## [PROMPT]
In the entries below, tally the lines that contain the string "screenshot", then state that number alone.
-*-*-
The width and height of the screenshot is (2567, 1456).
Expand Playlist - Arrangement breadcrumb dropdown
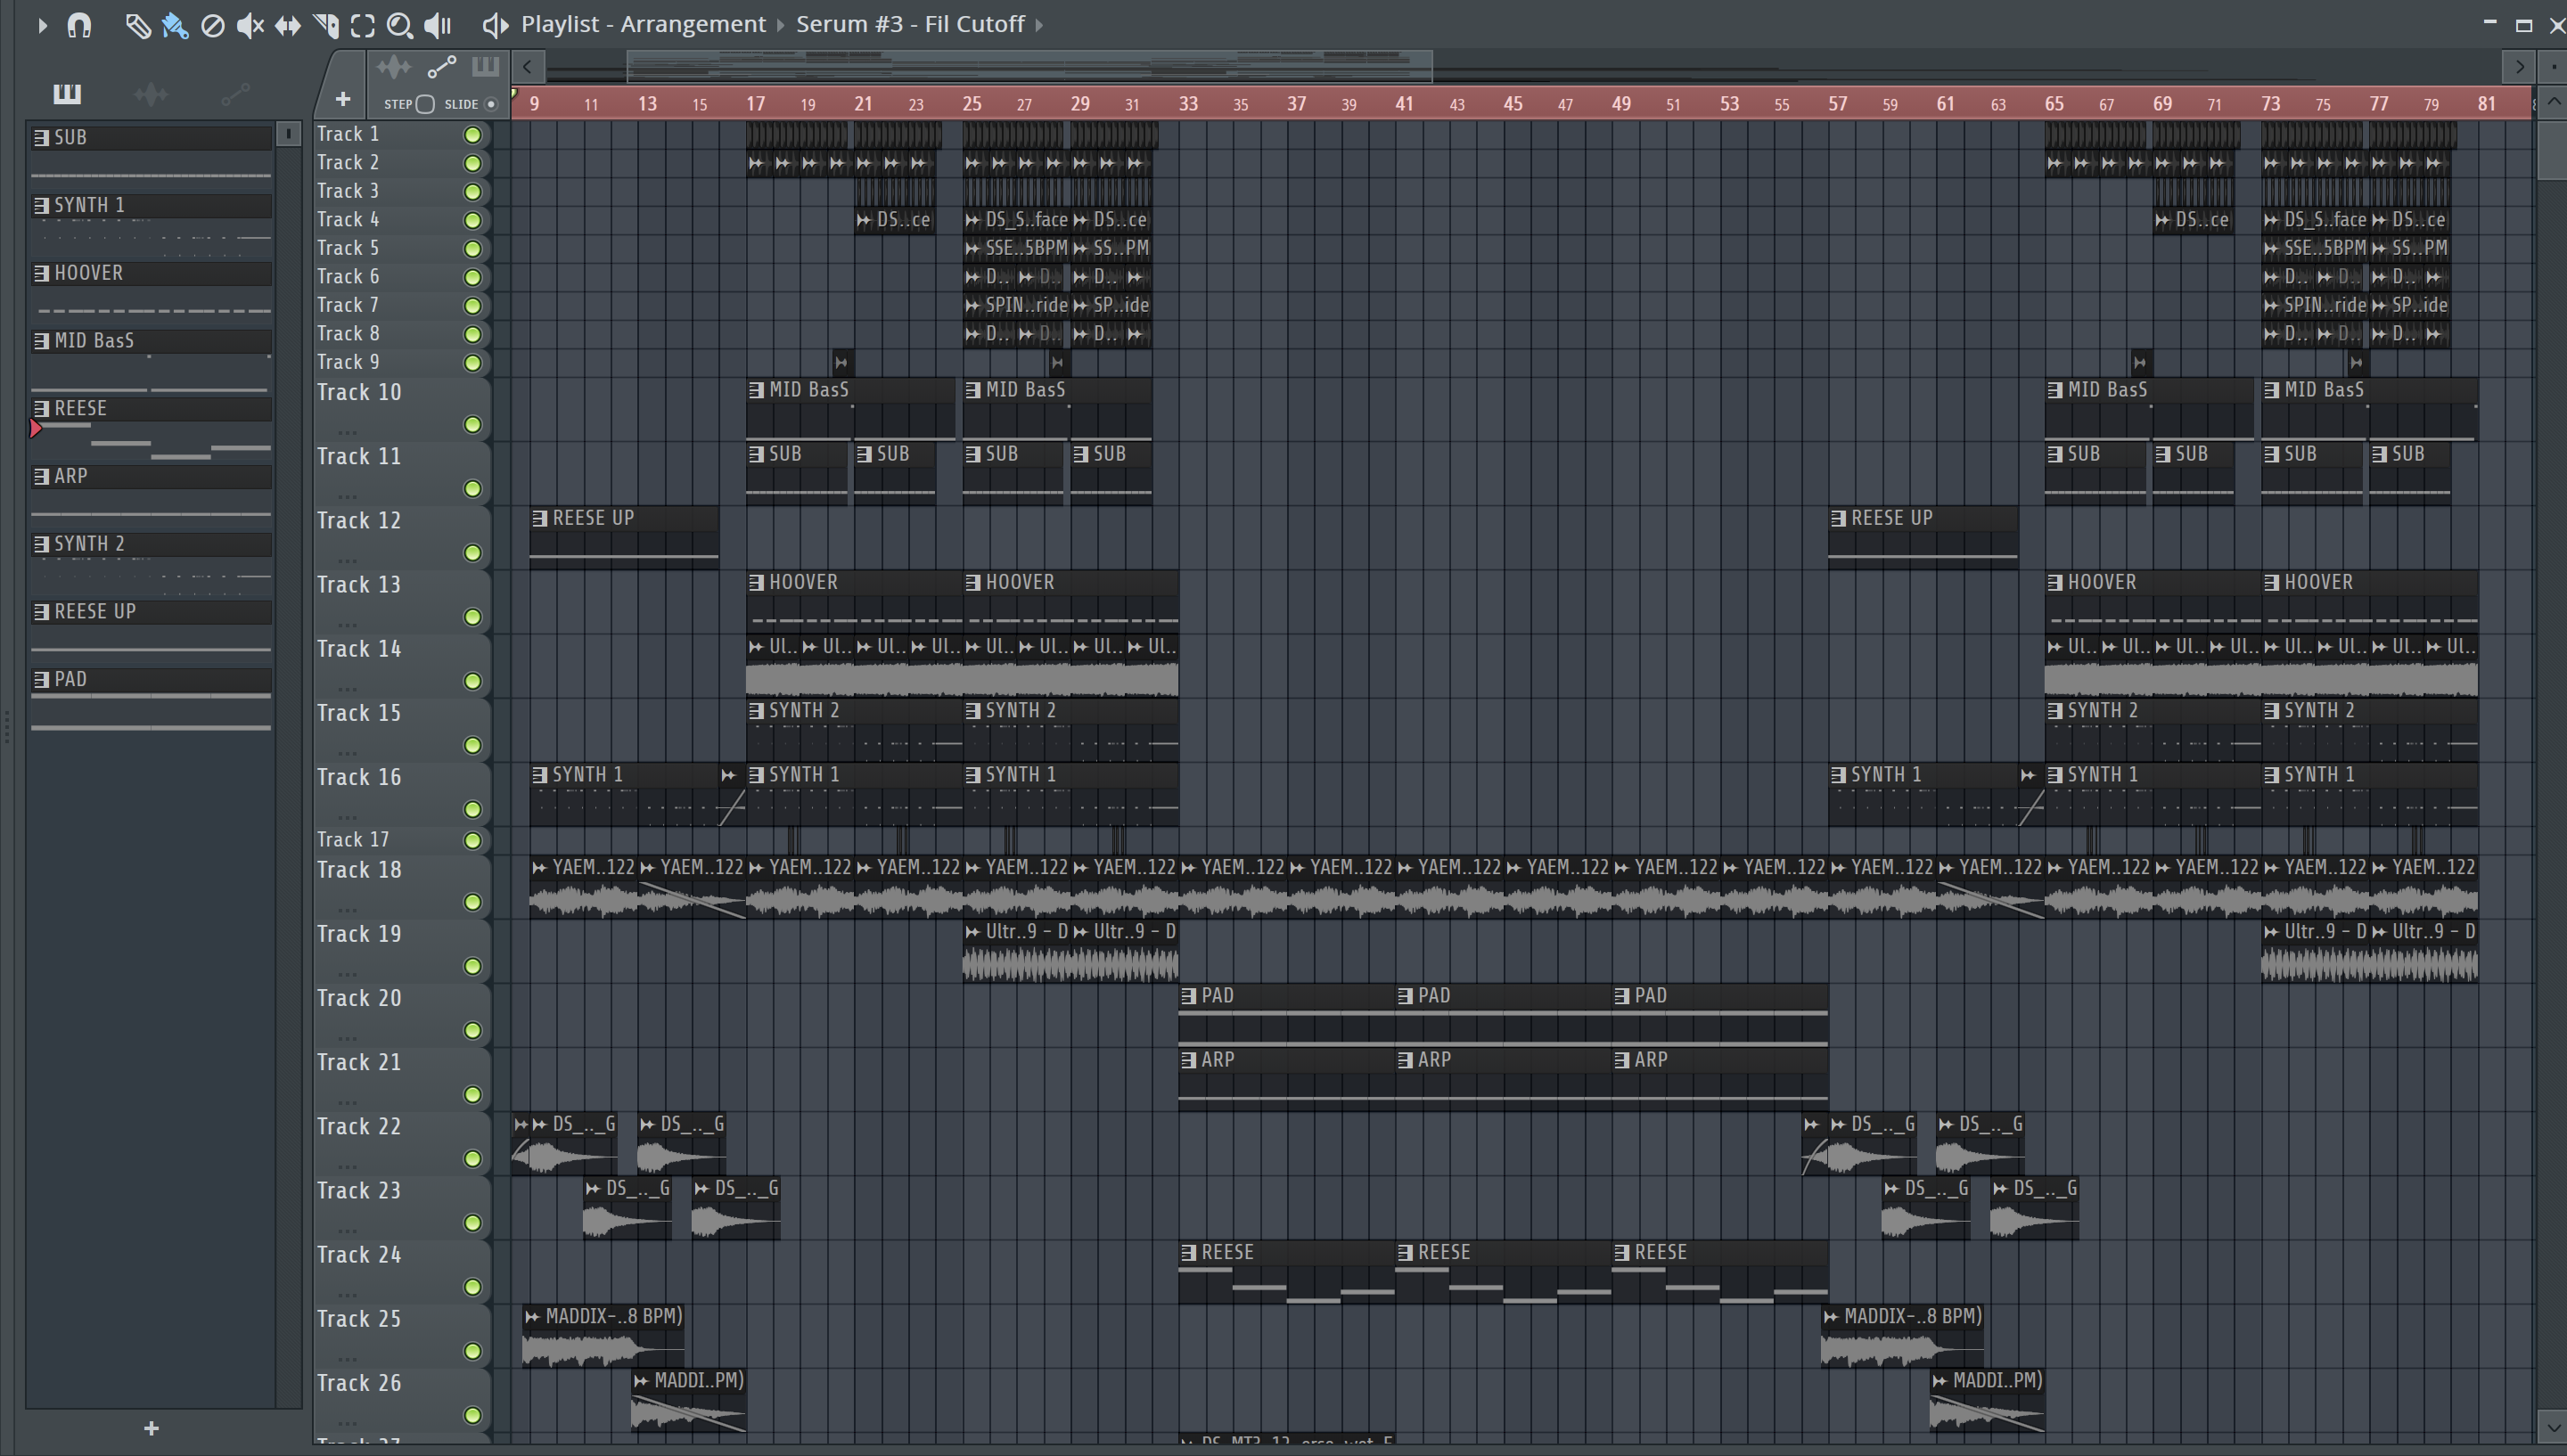(781, 24)
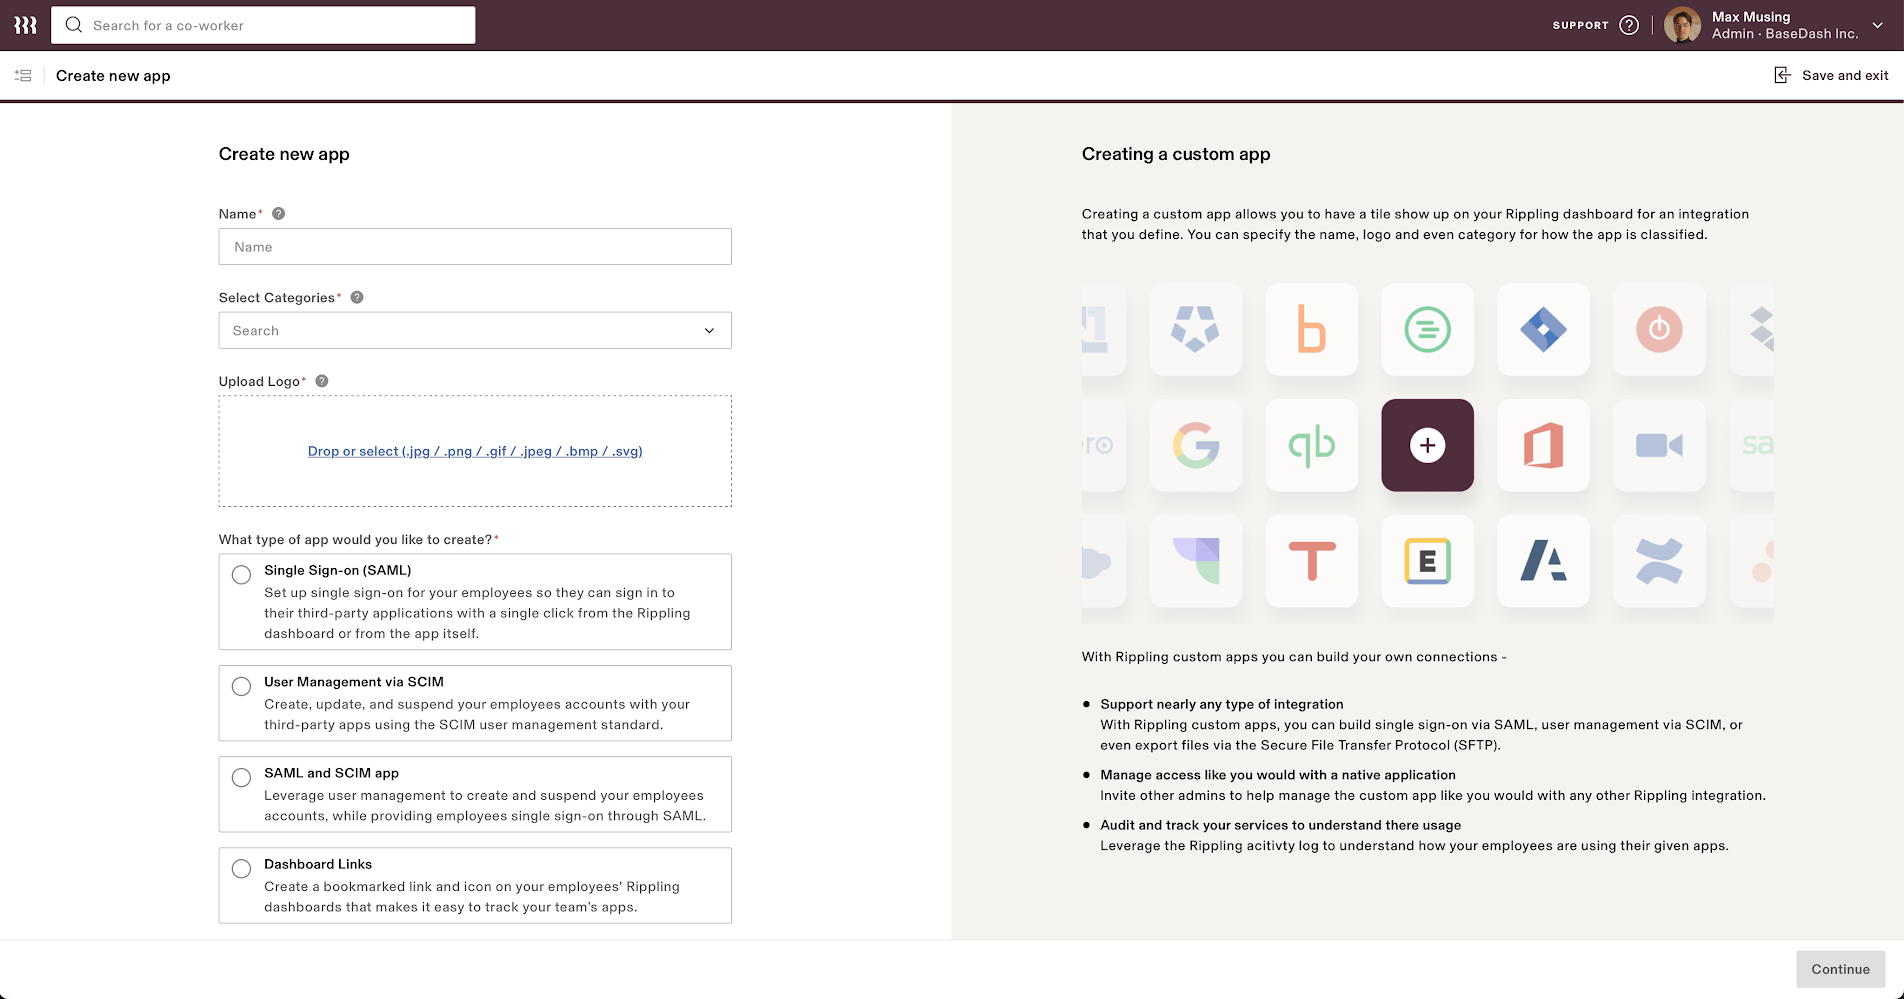Viewport: 1904px width, 999px height.
Task: Click the Rippling logo in the top bar
Action: pyautogui.click(x=24, y=24)
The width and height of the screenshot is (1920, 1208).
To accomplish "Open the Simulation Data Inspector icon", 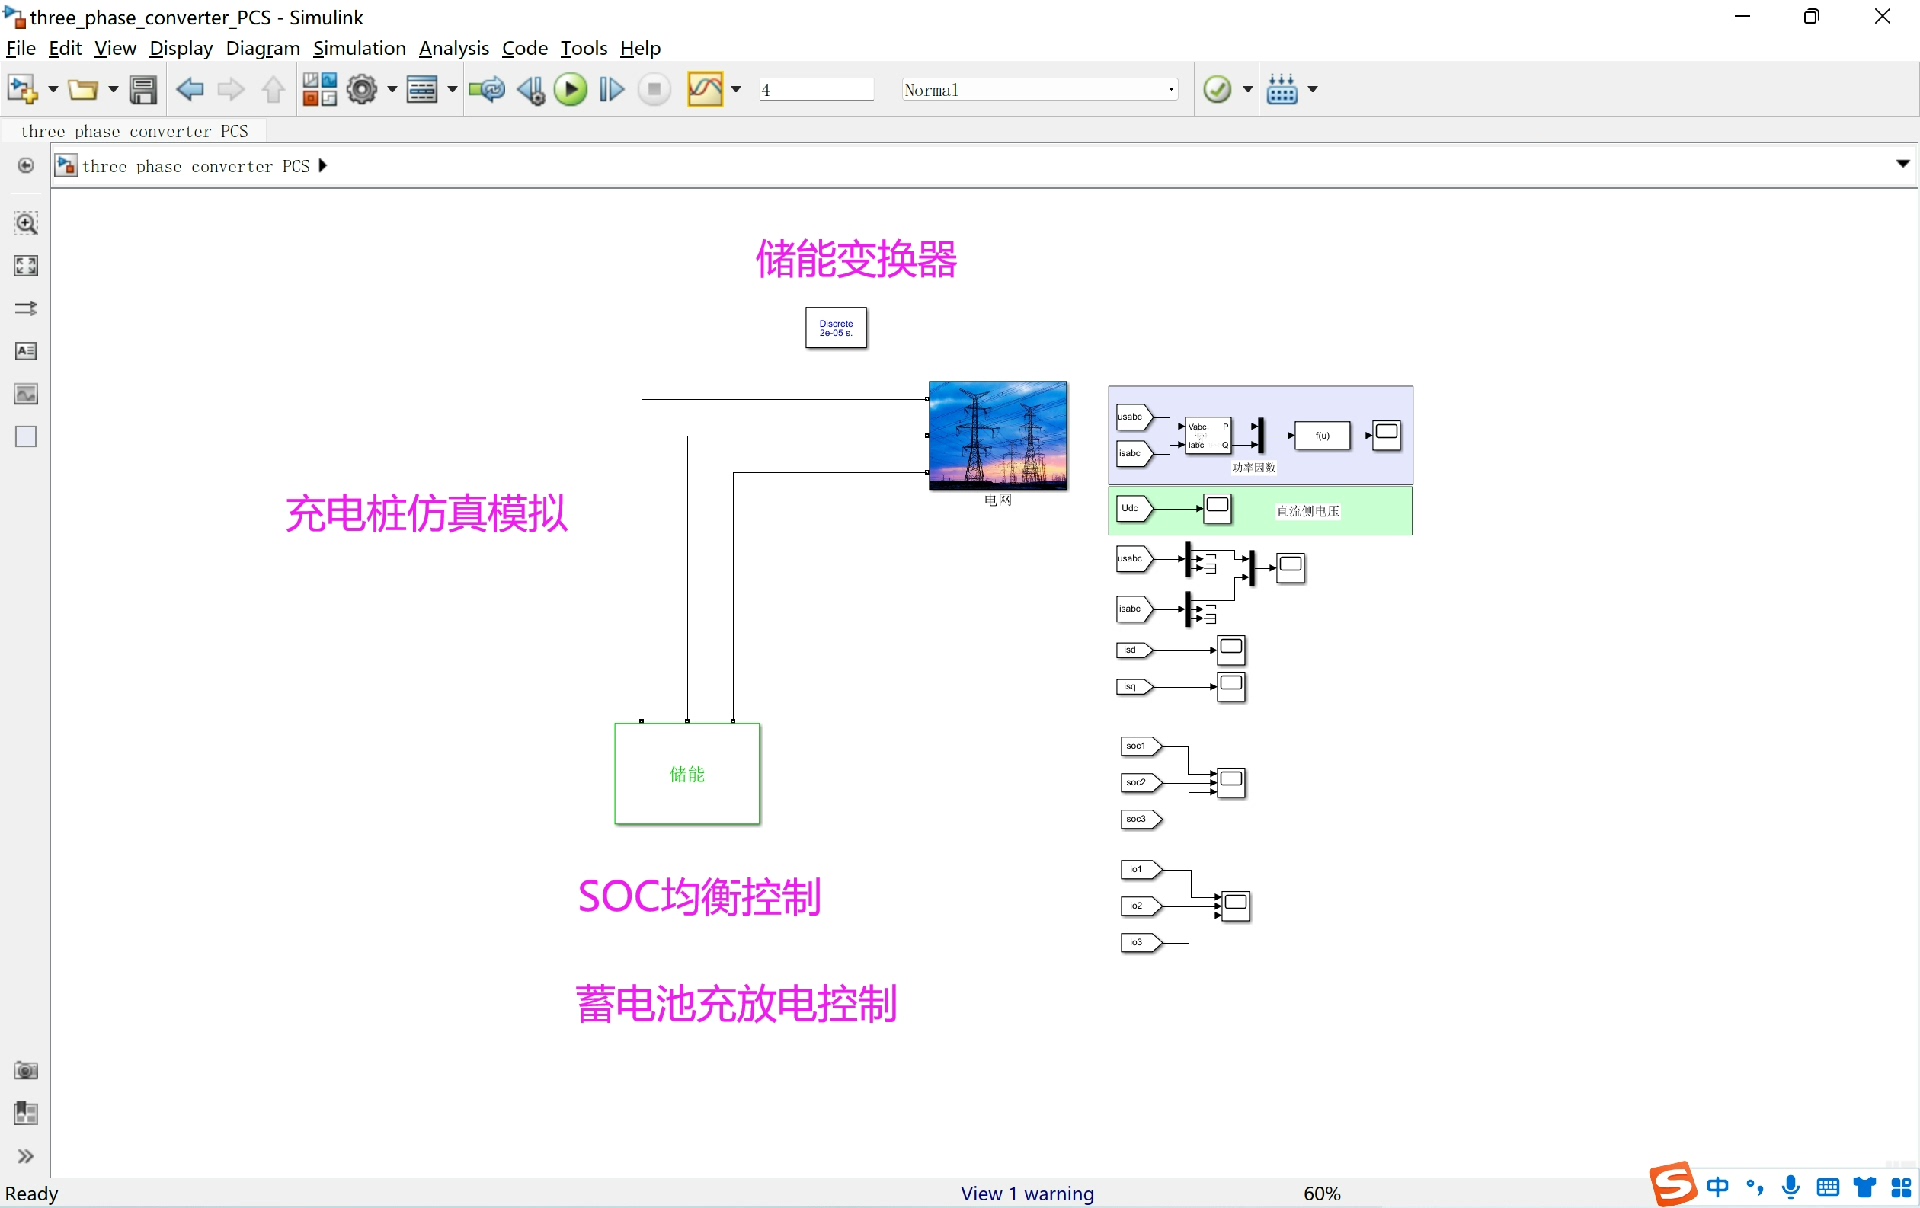I will [705, 90].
-*-*-
## [SOLUTION TO THIS PROBLEM]
2